Every record must be written out once more, with nothing added or omitted.

** Opening Source data block **

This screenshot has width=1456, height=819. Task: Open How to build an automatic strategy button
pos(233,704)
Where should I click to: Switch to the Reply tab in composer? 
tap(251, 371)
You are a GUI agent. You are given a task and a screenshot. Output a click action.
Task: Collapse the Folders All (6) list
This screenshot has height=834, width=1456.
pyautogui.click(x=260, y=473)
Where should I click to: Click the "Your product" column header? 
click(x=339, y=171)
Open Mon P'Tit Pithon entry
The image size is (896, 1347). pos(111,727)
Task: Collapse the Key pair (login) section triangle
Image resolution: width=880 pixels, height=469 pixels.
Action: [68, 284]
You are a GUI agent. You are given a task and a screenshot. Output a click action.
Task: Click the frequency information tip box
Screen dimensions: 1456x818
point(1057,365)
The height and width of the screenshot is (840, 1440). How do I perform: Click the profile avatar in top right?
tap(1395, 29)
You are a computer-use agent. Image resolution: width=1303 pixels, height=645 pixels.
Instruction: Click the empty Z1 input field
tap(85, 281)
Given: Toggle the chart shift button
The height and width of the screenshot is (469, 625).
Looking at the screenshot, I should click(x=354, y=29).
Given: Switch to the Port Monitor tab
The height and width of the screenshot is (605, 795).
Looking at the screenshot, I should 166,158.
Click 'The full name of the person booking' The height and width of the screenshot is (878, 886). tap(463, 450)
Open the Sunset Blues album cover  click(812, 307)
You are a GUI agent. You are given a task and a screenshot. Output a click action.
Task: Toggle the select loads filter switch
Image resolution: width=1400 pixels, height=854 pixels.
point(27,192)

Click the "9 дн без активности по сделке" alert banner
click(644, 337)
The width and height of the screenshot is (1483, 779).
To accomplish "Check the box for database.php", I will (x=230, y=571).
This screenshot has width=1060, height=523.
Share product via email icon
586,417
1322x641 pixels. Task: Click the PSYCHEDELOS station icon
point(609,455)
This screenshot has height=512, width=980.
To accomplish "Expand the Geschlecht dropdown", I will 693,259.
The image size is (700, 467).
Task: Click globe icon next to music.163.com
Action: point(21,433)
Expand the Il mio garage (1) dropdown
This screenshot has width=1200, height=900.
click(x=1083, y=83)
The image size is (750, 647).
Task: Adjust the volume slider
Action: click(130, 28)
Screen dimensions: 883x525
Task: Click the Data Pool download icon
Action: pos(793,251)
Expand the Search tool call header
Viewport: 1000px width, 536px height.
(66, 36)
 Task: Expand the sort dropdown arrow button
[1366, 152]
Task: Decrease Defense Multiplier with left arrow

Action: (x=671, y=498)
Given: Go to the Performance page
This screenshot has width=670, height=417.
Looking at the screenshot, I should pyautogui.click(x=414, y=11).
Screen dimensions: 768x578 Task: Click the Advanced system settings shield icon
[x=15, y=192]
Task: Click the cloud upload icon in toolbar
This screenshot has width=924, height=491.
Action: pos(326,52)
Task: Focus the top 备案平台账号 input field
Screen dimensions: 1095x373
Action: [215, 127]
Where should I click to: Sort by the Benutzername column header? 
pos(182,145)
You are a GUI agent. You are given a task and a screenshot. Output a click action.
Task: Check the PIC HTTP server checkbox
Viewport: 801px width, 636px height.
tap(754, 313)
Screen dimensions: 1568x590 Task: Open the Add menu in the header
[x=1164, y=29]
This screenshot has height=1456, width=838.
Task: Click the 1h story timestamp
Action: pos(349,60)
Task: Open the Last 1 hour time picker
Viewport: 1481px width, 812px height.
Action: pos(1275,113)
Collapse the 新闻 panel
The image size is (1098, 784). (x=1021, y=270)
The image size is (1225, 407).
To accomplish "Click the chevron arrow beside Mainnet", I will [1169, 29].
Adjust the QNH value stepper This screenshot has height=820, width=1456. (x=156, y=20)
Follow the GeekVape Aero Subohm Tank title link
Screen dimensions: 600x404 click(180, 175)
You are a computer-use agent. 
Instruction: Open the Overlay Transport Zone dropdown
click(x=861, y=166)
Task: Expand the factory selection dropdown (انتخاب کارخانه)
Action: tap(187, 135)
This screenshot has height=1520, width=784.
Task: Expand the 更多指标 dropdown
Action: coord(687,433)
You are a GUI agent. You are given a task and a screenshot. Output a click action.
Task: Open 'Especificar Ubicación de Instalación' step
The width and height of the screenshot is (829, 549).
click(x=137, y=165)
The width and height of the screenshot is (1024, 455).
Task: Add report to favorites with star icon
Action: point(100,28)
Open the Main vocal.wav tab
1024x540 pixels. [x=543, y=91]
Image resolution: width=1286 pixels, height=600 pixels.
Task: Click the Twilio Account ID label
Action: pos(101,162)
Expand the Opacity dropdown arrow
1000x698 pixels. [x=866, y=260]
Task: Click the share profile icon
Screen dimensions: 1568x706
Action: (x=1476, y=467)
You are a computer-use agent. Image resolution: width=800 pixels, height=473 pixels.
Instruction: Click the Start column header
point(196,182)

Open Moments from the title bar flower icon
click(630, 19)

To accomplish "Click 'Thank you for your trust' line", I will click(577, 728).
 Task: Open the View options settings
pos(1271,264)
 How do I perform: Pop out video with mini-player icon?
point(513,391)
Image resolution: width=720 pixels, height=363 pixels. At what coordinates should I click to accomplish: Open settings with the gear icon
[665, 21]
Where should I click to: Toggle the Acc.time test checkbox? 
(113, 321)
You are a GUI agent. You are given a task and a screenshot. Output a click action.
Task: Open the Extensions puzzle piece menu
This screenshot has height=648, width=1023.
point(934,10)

** Closing Source data block **

» Result
This screenshot has width=1456, height=819. Task: Open How to build an automatic strategy button
pos(233,704)
Where should I click to: Switch to the Reply tab in composer? 
tap(251, 371)
You are a GUI agent. You are given a task and a screenshot. Output a click action.
Task: Collapse the Folders All (6) list
This screenshot has height=834, width=1456.
pyautogui.click(x=260, y=473)
Where should I click to: Click the "Your product" column header? 
click(x=339, y=171)
Open Mon P'Tit Pithon entry
The image size is (896, 1347). pos(111,727)
Task: Collapse the Key pair (login) section triangle
Image resolution: width=880 pixels, height=469 pixels.
Action: [68, 284]
You are a GUI agent. You are given a task and a screenshot. Output a click action.
Task: Click the frequency information tip box
Screen dimensions: 1456x818
point(1057,365)
The height and width of the screenshot is (840, 1440). How do I perform: Click the profile avatar in top right?
tap(1395, 29)
You are a computer-use agent. Image resolution: width=1303 pixels, height=645 pixels.
Instruction: Click the empty Z1 input field
tap(85, 281)
Given: Toggle the chart shift button
The height and width of the screenshot is (469, 625).
Looking at the screenshot, I should click(x=354, y=29).
Given: Switch to the Port Monitor tab
The height and width of the screenshot is (605, 795).
Looking at the screenshot, I should 166,158.
Click 'The full name of the person booking' The height and width of the screenshot is (878, 886). tap(463, 450)
Open the Sunset Blues album cover  click(812, 307)
You are a GUI agent. You are given a task and a screenshot. Output a click action.
Task: Toggle the select loads filter switch
Image resolution: width=1400 pixels, height=854 pixels.
point(27,192)

Click the "9 дн без активности по сделке" alert banner
click(644, 337)
The width and height of the screenshot is (1483, 779).
To accomplish "Check the box for database.php", I will (x=230, y=571).
This screenshot has width=1060, height=523.
Share product via email icon
586,417
1322x641 pixels. Task: Click the PSYCHEDELOS station icon
point(609,455)
This screenshot has height=512, width=980.
To accomplish "Expand the Geschlecht dropdown", I will 693,259.
The image size is (700, 467).
Task: Click globe icon next to music.163.com
Action: point(21,433)
Expand the Il mio garage (1) dropdown
This screenshot has width=1200, height=900.
click(x=1083, y=83)
The image size is (750, 647).
Task: Adjust the volume slider
Action: click(130, 28)
Screen dimensions: 883x525
Task: Click the Data Pool download icon
Action: pos(793,251)
Expand the Search tool call header
Viewport: 1000px width, 536px height.
(66, 36)
 Task: Expand the sort dropdown arrow button
[1366, 152]
Task: Decrease Defense Multiplier with left arrow

Action: (x=671, y=498)
Given: Go to the Performance page
This screenshot has width=670, height=417.
Looking at the screenshot, I should pyautogui.click(x=414, y=11).
Screen dimensions: 768x578 Task: Click the Advanced system settings shield icon
[x=15, y=192]
Task: Click the cloud upload icon in toolbar
This screenshot has width=924, height=491.
Action: pos(326,52)
Task: Focus the top 备案平台账号 input field
Screen dimensions: 1095x373
Action: [215, 127]
Where should I click to: Sort by the Benutzername column header? 
pos(182,145)
You are a GUI agent. You are given a task and a screenshot. Output a click action.
Task: Check the PIC HTTP server checkbox
Viewport: 801px width, 636px height.
tap(754, 313)
Screen dimensions: 1568x590 Task: Open the Add menu in the header
[x=1164, y=29]
This screenshot has height=1456, width=838.
Task: Click the 1h story timestamp
Action: pos(349,60)
Task: Open the Last 1 hour time picker
Viewport: 1481px width, 812px height.
Action: pos(1275,113)
Collapse the 新闻 panel
The image size is (1098, 784). (x=1021, y=270)
The image size is (1225, 407).
To accomplish "Click the chevron arrow beside Mainnet", I will [1169, 29].
Adjust the QNH value stepper This screenshot has height=820, width=1456. (x=156, y=20)
Follow the GeekVape Aero Subohm Tank title link
Screen dimensions: 600x404 click(180, 175)
You are a computer-use agent. 
Instruction: Open the Overlay Transport Zone dropdown
click(x=861, y=166)
Task: Expand the factory selection dropdown (انتخاب کارخانه)
Action: tap(187, 135)
This screenshot has height=1520, width=784.
Task: Expand the 更多指标 dropdown
Action: coord(687,433)
You are a GUI agent. You are given a task and a screenshot. Output a click action.
Task: Open 'Especificar Ubicación de Instalación' step
The width and height of the screenshot is (829, 549).
click(x=137, y=165)
The width and height of the screenshot is (1024, 455).
Task: Add report to favorites with star icon
Action: point(100,28)
Open the Main vocal.wav tab
1024x540 pixels. [x=543, y=91]
Image resolution: width=1286 pixels, height=600 pixels.
Task: Click the Twilio Account ID label
Action: pos(101,162)
Expand the Opacity dropdown arrow
1000x698 pixels. [x=866, y=260]
Task: Click the share profile icon
Screen dimensions: 1568x706
Action: (x=1476, y=467)
You are a computer-use agent. Image resolution: width=800 pixels, height=473 pixels.
Instruction: Click the Start column header
point(196,182)

Open Moments from the title bar flower icon
click(630, 19)

To accomplish "Click 'Thank you for your trust' line", I will click(577, 728).
 Task: Open the View options settings
pos(1271,264)
 How do I perform: Pop out video with mini-player icon?
point(513,391)
Image resolution: width=720 pixels, height=363 pixels. At what coordinates should I click to accomplish: Open settings with the gear icon
[665, 21]
Where should I click to: Toggle the Acc.time test checkbox? 
(113, 321)
You are a GUI agent. You are given a task and a screenshot. Output a click action.
Task: Open the Extensions puzzle piece menu
This screenshot has height=648, width=1023.
point(934,10)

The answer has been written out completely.